Wednesday, January 31, 2007


En route to the data centre this morning, I overheard a cluster of crocuses shivering in the breeze.

“It’s bloody freezing. I thought you said it was safe to come up.”
“I said no such thing. You’re the one who wanted to get a move on.”
“That’s a lie! You said, and I quote, ‘It’s been the mildest January since 1916...’”
“…so this is my fault? Like everything else is my fault? Failing schools? Your father not loving you?
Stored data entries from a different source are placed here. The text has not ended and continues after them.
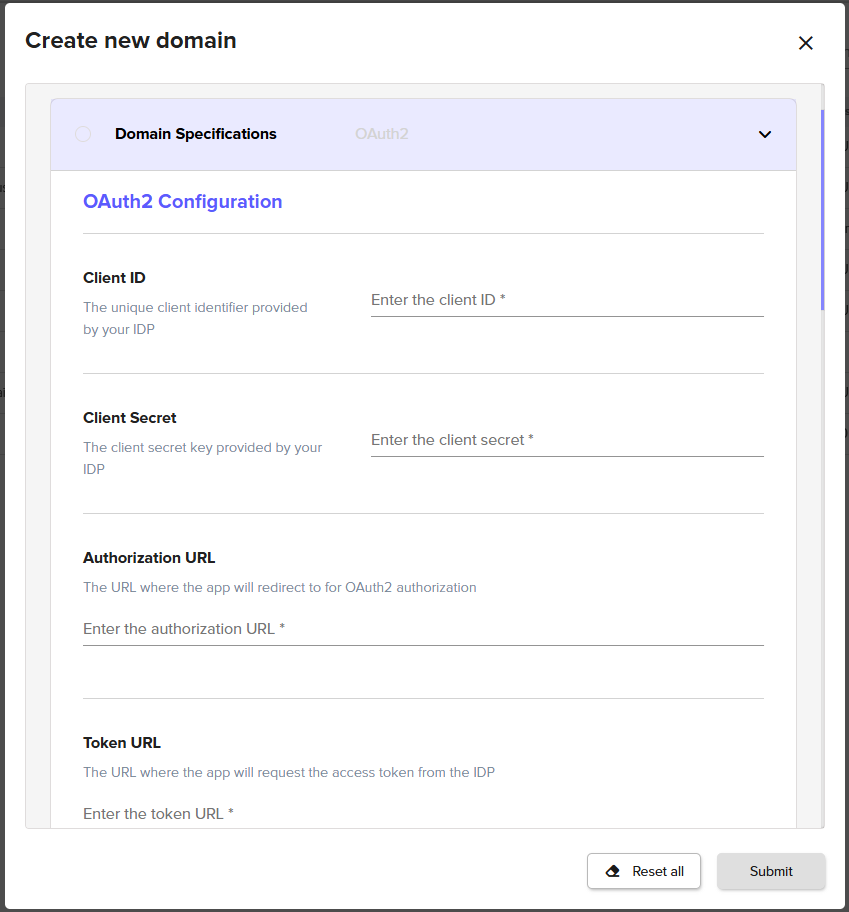This screenshot has height=912, width=849.
Task: Click the Create new domain dialog title
Action: click(131, 41)
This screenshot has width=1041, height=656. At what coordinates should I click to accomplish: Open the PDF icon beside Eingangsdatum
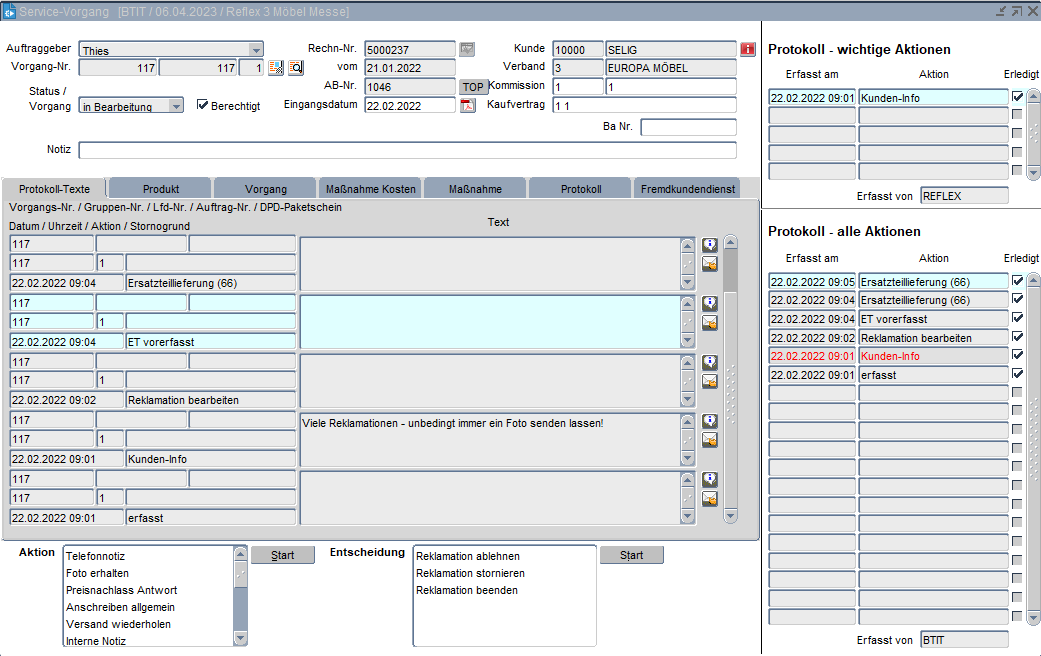[467, 105]
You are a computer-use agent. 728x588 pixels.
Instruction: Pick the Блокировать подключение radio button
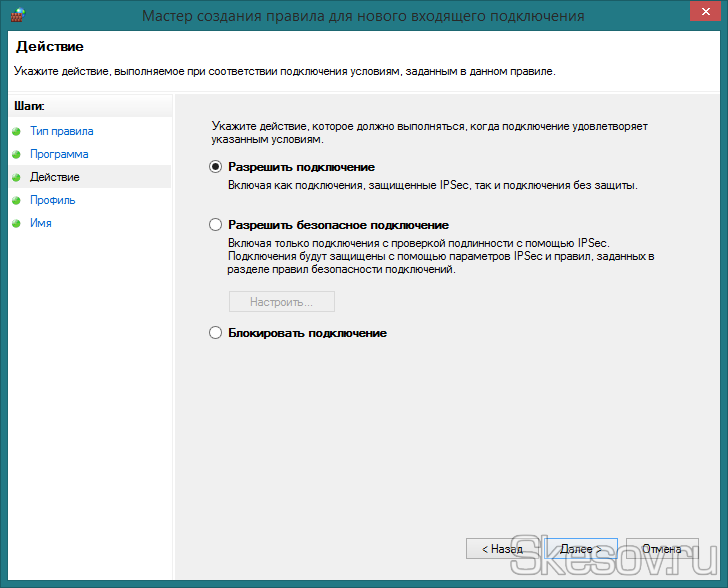215,333
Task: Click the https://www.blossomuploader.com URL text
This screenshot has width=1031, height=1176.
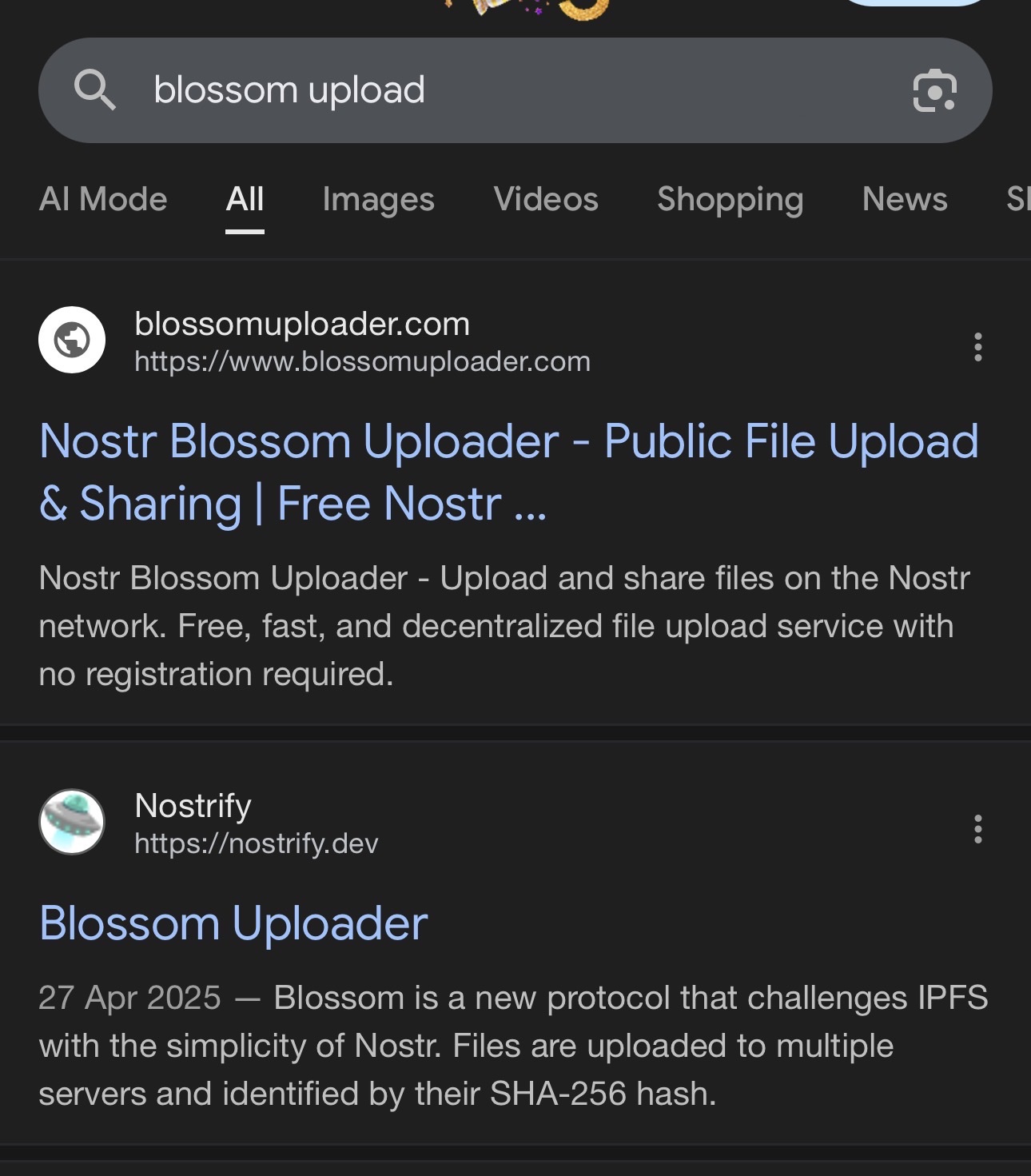Action: tap(362, 362)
Save it for the pansies.”
The same bickering every year.

Rex the security guard was milking Geraldine, the Company X goat, sending candy floss clouds of moist sweetness trembling across the car park.
The warm smell of colitas rising up through the air.
Geraldine stared at me with her weird rectangular pupils, and I stared back.
Rex claims to have taught her how to whistle, fetch newspapers without leaving slobber, name the planets, identify the leaders of the main British political parties, but I’m not having any of it, much as I’d like to.

Inside, Stella, my eighties style yuppie witch of a team leader, has been planning a surprise mini-break for her friend Becky before she departs for Beijing.

“It’s a Horse Riding and Clubbing Weekend in Newquay.”
“That’s very harsh on the horse, isn’t it?” I said, but I don’t think she caught my drift.